Old ticket stubs can stir golden memories, as Eric Schofield makes clear in his account of a Sunday trip to Campbeltown in 1969.
Whether the ticket has survived complete, or is just an outward or return portion that has gathered dust in the intervening years, that little piece of card has the power to bring to mind a simple day out which went to plan. It did not deviate from the timetabled route or timings. It was an excursion which had been done before, quite possibly on the same vessel or vessels. But it stands out in the memory simply because the weather played its part to perfection.
The return portion of the Craigendoran to Campbeltown ticket dated Sunday 8 June 1969 is a case in point: it recalls a truly glorious day. It also encapsulates for me the many features that made Clyde cruising such a fabulous experience around that time, when steamers and ferries provided a wide variety of direct and indirect links to the many piers at both mainland and island resorts.
No. 5 Campbeltown to Craigendoran
The British Rail blue electric train brought me down to Craigendoran. The 20 minutes before Waverley’s departure at 1010 soon passed, but not before I took my first picture of the day — the paddler and her stablemate Caledonia sparkling in the bright morning sun at Berths B and A respectively. Having purchased my ticket aboard Waverley it was not long before the time came to disembark at Dunoon, the changing point to connect with the Campbeltown-bound Duchess of Hamilton. She was already fast approaching to occupy the berth vacated by the paddler, which headed off to provide a late-morning Largs/Fairlie/Millport Old Pier positioning service so as to be ready for the afternoon excursion from Millport to Tighnabruaich.
The Sunday sailing to Campbeltown was a trip that I numbered amongst my favourites within the Firth of Clyde, familiarity with the passing scene never failing to impress come hail, rain or shine. This Sunday proved to be one of the best as the turbine sped down the Cowal Coast to Rothesay, then back across Firth to Largs, Fairlie and Keppel.

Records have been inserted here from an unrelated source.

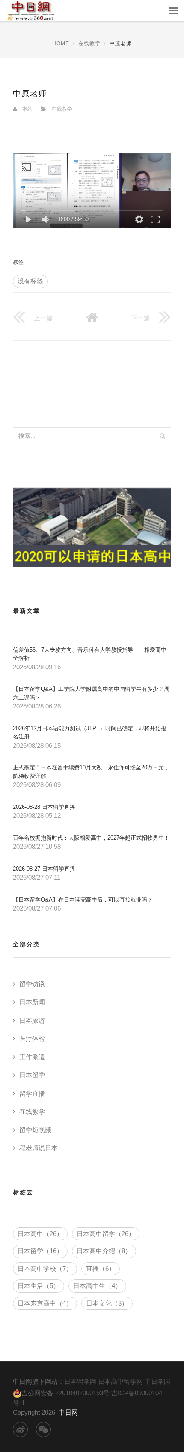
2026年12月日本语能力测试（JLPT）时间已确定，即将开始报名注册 (89, 732)
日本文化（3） (107, 1303)
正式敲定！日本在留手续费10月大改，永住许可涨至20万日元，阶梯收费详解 (91, 771)
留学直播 (32, 1093)
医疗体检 (32, 1038)
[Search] (162, 435)
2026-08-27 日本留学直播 (44, 869)
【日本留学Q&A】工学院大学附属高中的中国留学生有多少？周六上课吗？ (91, 693)
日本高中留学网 (120, 1381)
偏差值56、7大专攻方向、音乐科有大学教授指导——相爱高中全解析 (89, 654)
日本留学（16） (40, 1251)
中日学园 (157, 1381)
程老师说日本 (38, 1147)
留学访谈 (32, 983)
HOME (60, 43)
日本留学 (32, 1074)
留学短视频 (35, 1129)
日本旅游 (32, 1020)
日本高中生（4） (97, 1285)
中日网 (68, 1412)
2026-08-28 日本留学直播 (44, 807)
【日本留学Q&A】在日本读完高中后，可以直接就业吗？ (83, 899)
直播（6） (100, 1268)
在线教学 (89, 43)
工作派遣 (32, 1056)
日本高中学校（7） (45, 1268)
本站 (27, 109)
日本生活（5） (38, 1285)
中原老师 (30, 93)
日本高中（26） (40, 1233)
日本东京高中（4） (45, 1303)
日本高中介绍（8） (104, 1251)
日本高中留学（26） (106, 1233)
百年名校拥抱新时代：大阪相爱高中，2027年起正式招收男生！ (91, 838)
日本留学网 (80, 1381)
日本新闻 (32, 1001)
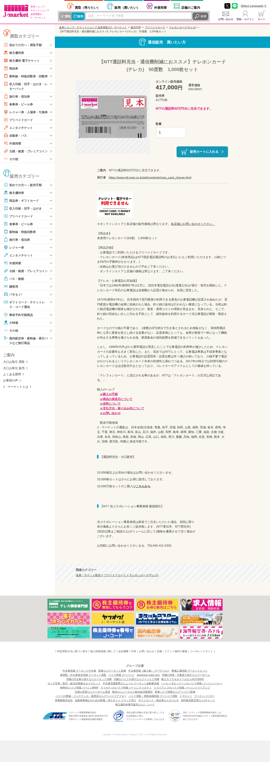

Considerable numbers had come aboard at the mainland piers, so finding a quiet spot on deck was a challenge. I settled for the very back corner of the promenade deck to port behind the lifeboat. It was little frequented, perhaps because of its restricted view or proximity to the galley chimney on the starboard side.
It was from there that I pictured the crowded upper deck as we threaded our way through the Tan and looked back at Glasgow’s sludge boat Shieldhall, which was returning upriver after dumping another load south of the Cumbraes. Our course continued past Garroch Head and round the Cock of Arran to call at Lochranza and then on down Kilbrannan Sound to Campbeltown.
The hour and a quarter of shore time in the Kintyre town was always appreciated, especially so on this occasion as I was able to take advantage of the extremely low tide to capture a more unusual picture or two from the exposed beach within the harbour area, with its mix of rock, sand and shell.
On the return voyage, high tea was enjoyed to the full as the ‘Hamilton’ headed south of Arran past Pladda and the east side of Holy Isle to Brodick. There was always a large crowd on the pier awaiting this last sailing of the day from the island, comprising mostly weekenders bound for Fairlie and the boat train to Glasgow, plus of course those day trippers who had disembarked at Lochranza on the outward journey for an Arran coach tour.
As we departed Brodick, Cowal arrived to berth overnight, ready for the early Monday morning ‘death run’. About an hour later the trio of calls at Keppel, Fairlie and Largs followed, and as Duchess of Hamilton pulled away from Fairlie and Waverley followed in on her way back from Millport Old Pier, many of the remaining passengers were still availing themselves of sun-baking heat, even as we passed 7 in the evening.
The criss-crossing of the Firth was a particular feature of the Sunday Campbeltown steamer’s return journey, designed to cater for hordes of homeward-bound day-trippers: after Largs the ‘Hamilton’ headed over to Rothesay then back across to Wemyss Bay and from there over to Dunoon before returning to her mainland base at Gourock. I disembarked at Rothesay, and after a quick snap of Duchess of Hamilton swallowing up the Rothesay crowd, moved hurriedly along the pier to join the Craigendoran-bound Waverley, which had followed in on the turbine’s wake but would now steam direct up the Cowal Coast to Dunoon and then Craigendoran.
Although there have been many wonderful days in the years since then, I find it difficult to recall one, in my experience, that remained so idyllic from start to finish.